一般的に相場が下がると不安から解約が増えやすいですが、さわかみファンドは下落時こそお買付けや積立額が増える傾向があります。それは長期投資の哲学を伝え続けてきた結果だと思います。
直近では現金比率は必ずしも20%ではない状況ですが、何か変わったのですか?
運用の解像度が上がったというイメージです。現金を持つ意味がなくなったわけでもなく、とは言えポートフォリオがガラリと変わったわけでもありません。
変わったのは現金比率という数字の見方ですね。暴落時に買いに行くための規律だったものを、現在は比率ありきではなく「どの企業をどの水準で買うのか」という判断がより重視されたかたちです。
企業価値に対して株価が十分に割安だと判断できるなら、20%という数字に縛られずに投資をする。買いたい水準の株式がなければ無理して買わず、結果として現金比率は高いままとなる。つまり現金比率は、企業を見て売買をした結果に現れるというスタンスになりました。
数字だけ見ると「現金が多い・少ない」という話になりがちですが、マーケットに付かず離れずのリズムは不変ということですね。次にニデックについて、さわかみファンドで長く投資をしてきたからこそ気になるファンド仲間の方もいらっしゃいます。不祥事報道の結果をどう見ているのかと。

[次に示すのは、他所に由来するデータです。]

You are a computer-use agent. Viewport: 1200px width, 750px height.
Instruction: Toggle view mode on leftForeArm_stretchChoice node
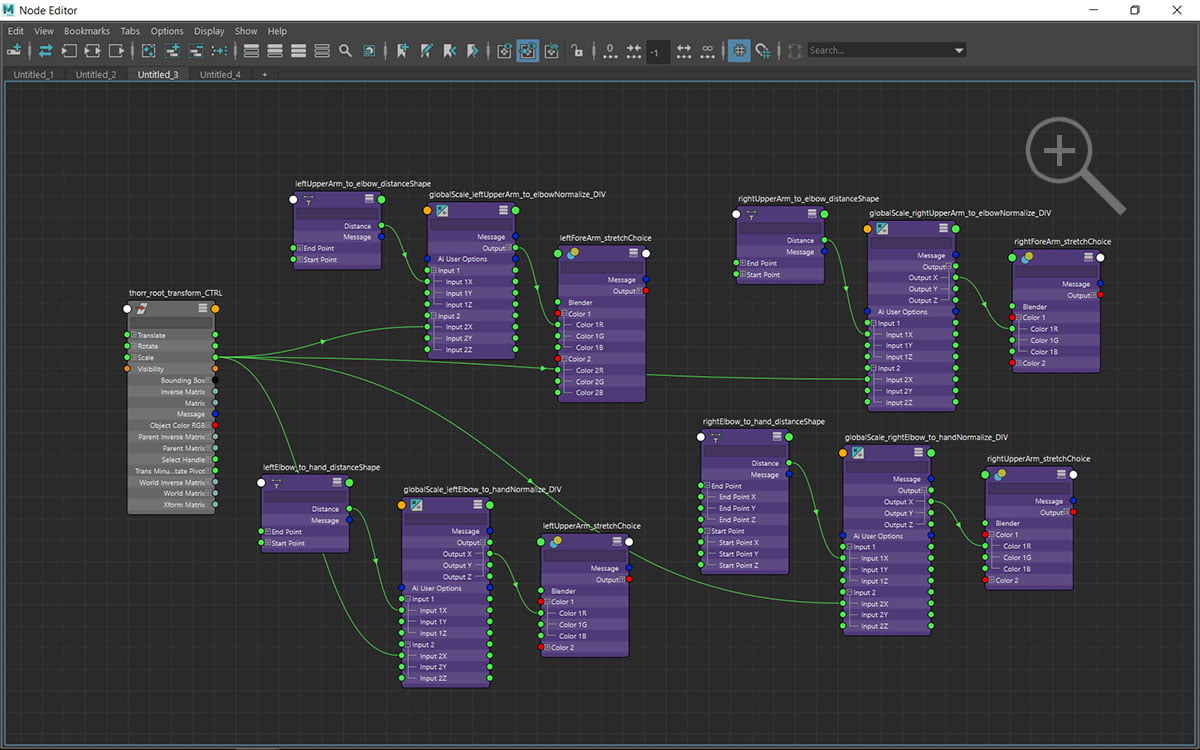tap(632, 254)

大事なテーマですね。大切なファンド仲間の資金を投じる先として、企業のガバナンスやコンプライアンスに関わる問題は見過ごすことができません。報道が出れば不安になるのは自然だと思います。
運用の現場は丁寧に調査をし、長期保有を前提に企業と向き合っています。だからこそ問題が起きてもすぐに白黒判断するのではなく、「何が起きたか」「企業価値にどう影響するか」「事業の競争力は失われていないか」「企業はどう問題と向き合うか」などを見ていきます。
表面的なことだけではなく、企業の姿勢も見るのですね。
そうです。モーター技術を中心とした競争力や財務基盤が根底から崩れたのかどうかは重要ですが、それだけではありません。
昨年の運用報告会はまさにその姿勢を見る場でもありました。報道が出た直後という厳しいタイミングで岸田社長が自ら登壇され、質疑応答にも対応されました。私はイベント責任者として会場にいましたが、逃げずに説明しようとする姿勢はとても印象に残っています。
会場でもかなり率直な質問が出ていましたよね。それに対して一つひとつご自身の言葉で答えられていたことは私も覚えています。きれいな説明だけではなく、企業を立て直していこうとする覚悟のようなものを感じました。
不祥事が出た企業については「持っているのか、売ったのか」という話になりがちです。しかし保有しているから問題なしと見ているわけでも、売却したから見限ったというわけでもありません。長期投資だからこそ、厳しい局面で企業の本質を見極める必要があります。
ニデックについても長く保有してきたから特別扱いするものではありません。一方で表面的な報道だけで企業を見捨てることもしません。事業の強さ、経営の意志、信頼回復への取り組み。それらを重ねて見ながら持ち続けるのか、持ち高を調整するのかを判断していきます。
現金比率を含むアセットアロケーションは長期運用の最上位概念です。故に最高投資責任者(CIO)が決定します。創業以来、変わらずそうしてきました。それを昨今、「現場からの提案を吸い上げて投資政策委員会で承認する」にプロセスを変更しました。もちろん議長はCIOで結果として何も変わりませんが、それにより上位判断と現場運営が近づいたと言えます。私の課題感は、大局観を持つCIOと日常を丁寧にフォローする現場との意識統合です。そのため創業者を含むメンバーにて月一度の運用戦略会議(相場動向)を開催するなど、現在、体制の構築を図っています。なお、昨今の現場感を伝えるならば、AIなどが牽引する強い相場の裏で正当に評価されていない企業が散見されます。そういった企業群とAI企業群の株価乖離は著しく“K字の下”は十分に買えるという判断で動いています。ニデックのみならず不祥事を起こした企業について総じて言えるのは、「改めて今日以降、長期投資したいかどうか」です。その意思が運用の現場にあるなら、世間的な「現在の不納得」でも自信を持って見守る所存です。